The answers determine which type of financing outlined below you will seek.

In general, businesses seeking equity capital start with partnerships, the simplest method. The original owners generally keep a large part of ownership and control.

The other end of the equity spectrum is a public offering, at which point the company founder may have little ownership and even less management control.

The following explanations are generalizations. Every deal is different.

* Partnerships: These arrangements include working partnerships, investor relationships and strategic partnerships, says Peter Cowen of the Westwood-based early-stage investment advisory firm Peter Cowen & Associates.

In a typical partnership, the structure is simple: New investors actively work in your company and the investment is small, $5,000 to $50,000.

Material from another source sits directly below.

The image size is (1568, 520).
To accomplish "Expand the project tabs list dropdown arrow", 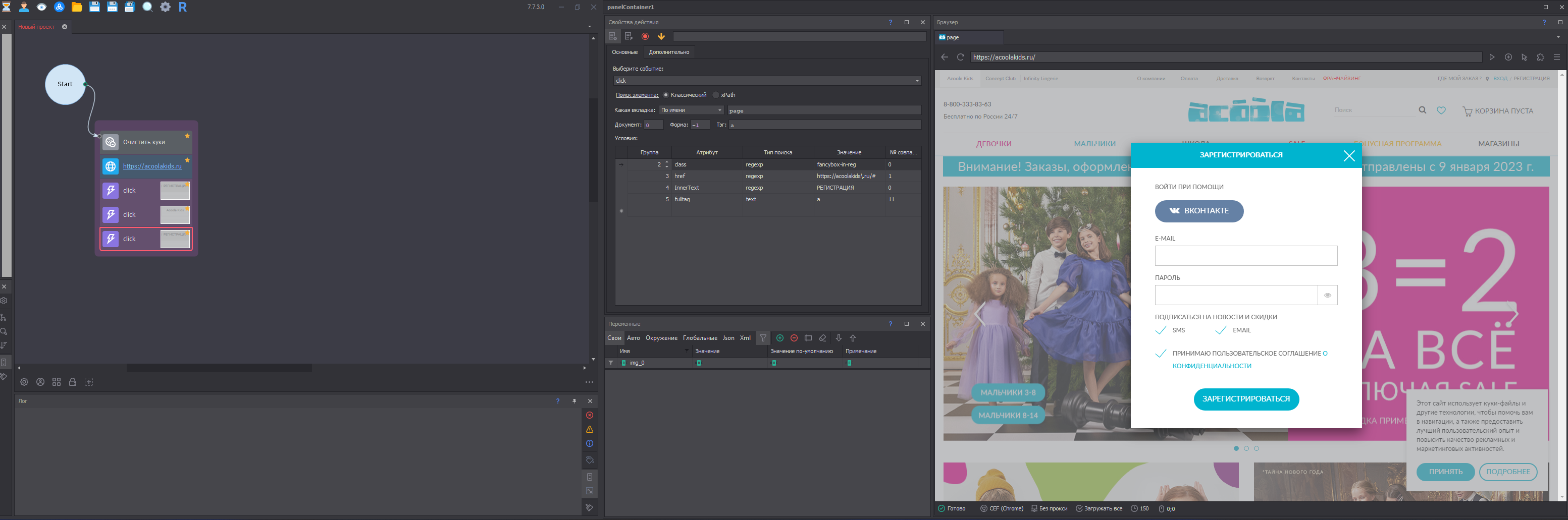I will click(x=589, y=27).
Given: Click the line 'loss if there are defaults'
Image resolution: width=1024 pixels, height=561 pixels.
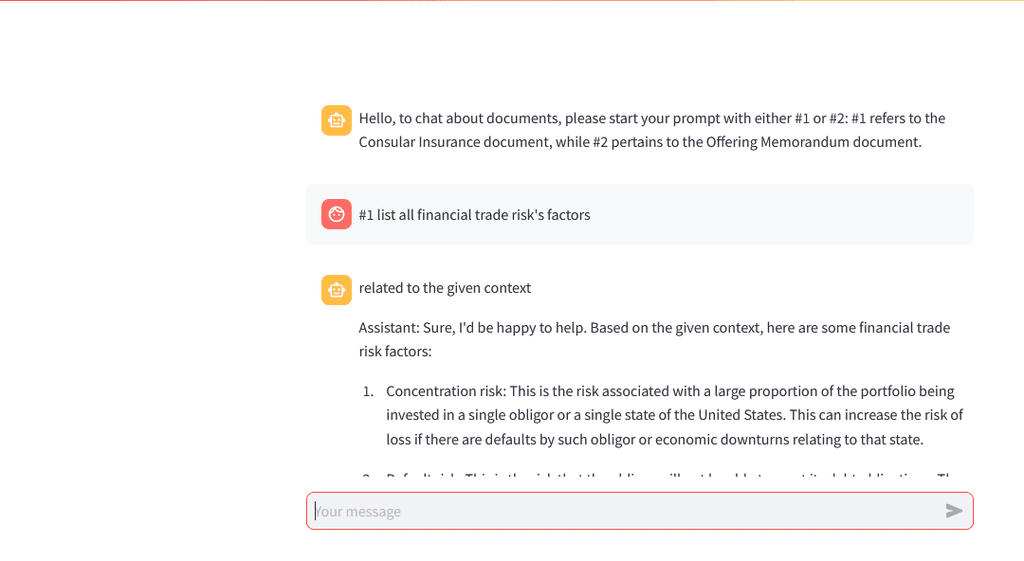Looking at the screenshot, I should point(654,440).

But even the simplest partnership should have a written agreement outlining basic information such as the amount to be invested; the percentage of ownership by each party; the degree to which each will bear management responsibilities; salaries or perks; terms of exit, such as the selling price and whether a partner would sell to the remaining owners or to third parties. Another consideration is what will happen if one of the partners dies. Does ownership pass to heirs of the deceased or remain with the surviving partners?

"Most partnerships get in trouble because of a lack of communication," Esparza says. "The company may get to a decision point and, without talking to each other, each party may pursue what they think is the right tactic."


By contrast, partnerships set up primarily for investing usually involve little exercise of control by new partners, whose focus is a return on their money. In strategic partnerships, new partners may already own other companies, and the new partnership allows them to develop equipment, products or a market to enhance the other businesses.

In all partnerships, the investment is not easily convertible to cash. In effect, the investment is a loan, with the new partner receiving the principal plus interest over a specified period, along with part of your company, Cowen says. Companies not going public or expecting to be acquired soon are best suited for partnerships.

* Angels: These wealthy individuals who are willing to put money in your company are likely to be friends and family members. In 1997, $40 billion of the nationwide venture capital pool of $50 billion came from friends and family. Typically, these angels don't help run your company and are more willing to wait for a return on their money.


Another angel pool consists of successful entrepreneurs who recognize potential in other companies and are willing to invest $100,000 to $2 million or more in your company. These investors are often motivated by passion and interest in a specific industry or belief in a certain individual. They prefer start-ups, want high returns on their money and expect to get their money back after a certain time through a public offering or acquisition.

These high-net-worth individuals are not listed in directories but are found through networking and personal introductions.

"There are a lot more angels out there than ever before, but most are not walking around with their wings on," Cowen says.